期刊名称:Proceedings of the National Academy of Sciences
印刷版ISSN:0027-8424
电子版ISSN:1091-6490
出版年度:2005
卷号:102
期号:15
页码:5519-5523
DOI:10.1073/pnas.0501437102
语种:English
出版社:The National Academy of Sciences of the United States of America
摘要:The biological basis underlying differentiation of naive (NAI) T cells into effector (EFFE) and memory (MEM) cells is incompletely understood. Furthermore, whether NAI T cells serially differentiate into EFFE and then MEM cells (linear differentiation) or whether they concurrently differentiate into either EFFE or MEM cells (parallel differentiation) remains unresolved.

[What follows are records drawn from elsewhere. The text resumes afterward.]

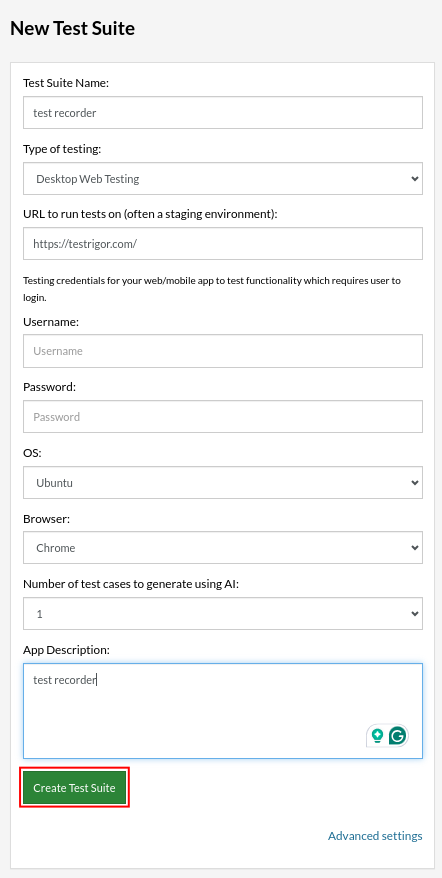
Task: Click the "New Test Suite" heading
Action: point(73,29)
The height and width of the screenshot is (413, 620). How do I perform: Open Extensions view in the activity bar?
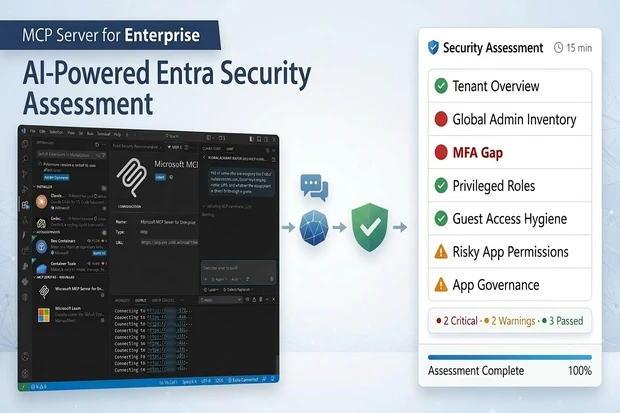point(26,204)
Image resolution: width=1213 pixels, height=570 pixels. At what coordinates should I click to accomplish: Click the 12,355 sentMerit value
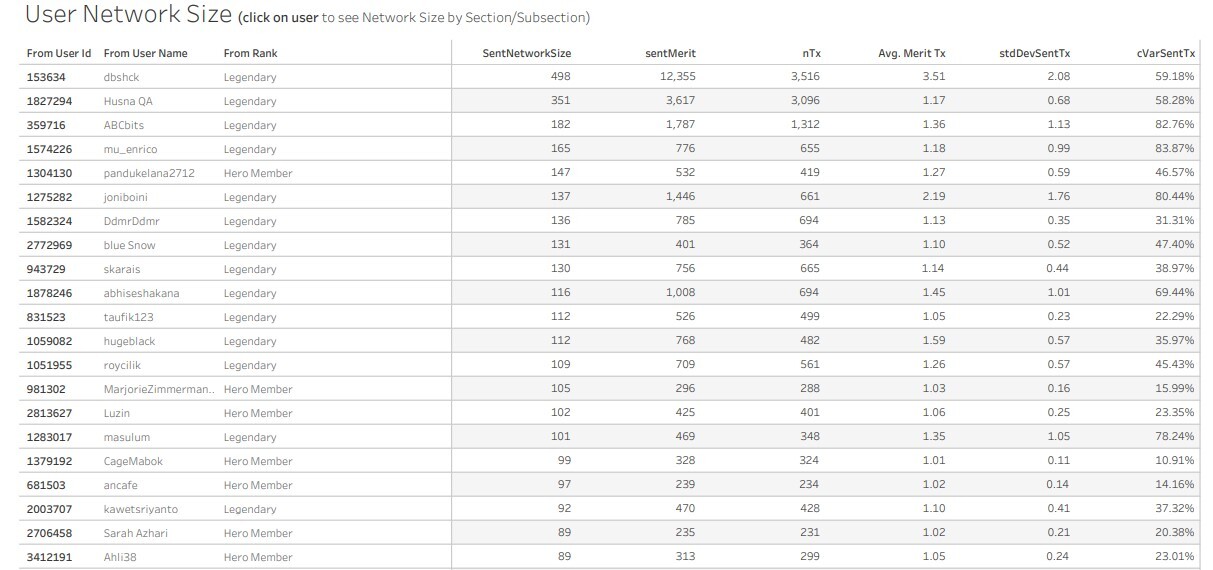[x=677, y=77]
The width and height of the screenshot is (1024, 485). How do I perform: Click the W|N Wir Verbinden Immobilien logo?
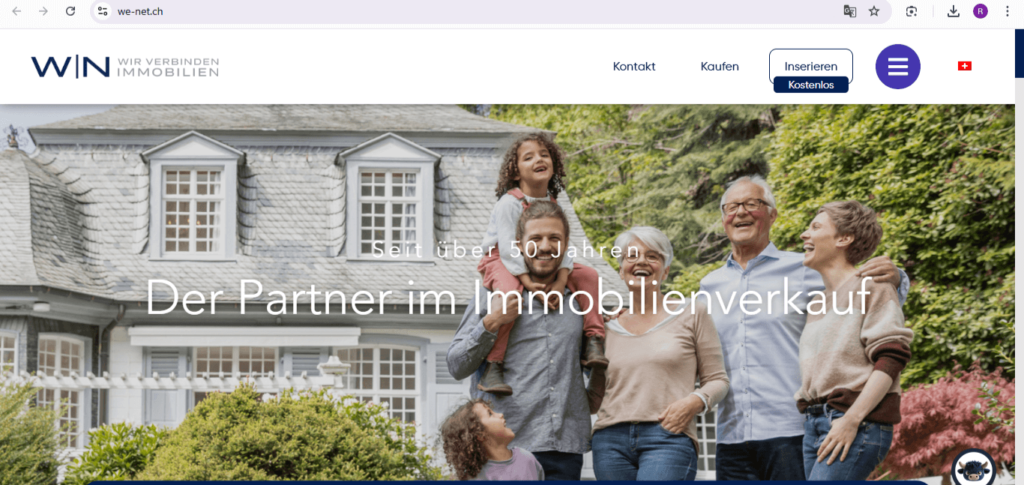coord(125,67)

We isolated NAI, EFFE, and MEM CD8+ T cell subsets from human peripheral blood and analyzed their gene expression by using microarrays. We identified 156 genes that strongly differentiate NAI, EFFE, and MEM CD8+ T cells; these genes provide previously unrecognized markers to help identify each cell type. Using several statistical approaches to analyze and group the data (standard heat-map and hierarchical clustering, a unique circular representation, multivariate analyses based on principal components, and a clustering method based on phylogenetic parsimony analysis), we assessed the lineage relationships between these subsets and showed that MEM cells have gene expression patterns intermediate between NAI and EFFE T cells. Our analysis suggests a common differentiation pathway to an intermediate state followed by a split into EFFE or MEM cells, hence supporting the parallel differentiation model. As such, conditions under which NAI T cells are activated may determine the magnitude of both EFFE and MEM cells, which arise subsequently. A better understanding of these conditions may be very useful in the design of future vaccine strategies to maximize MEM cell generation.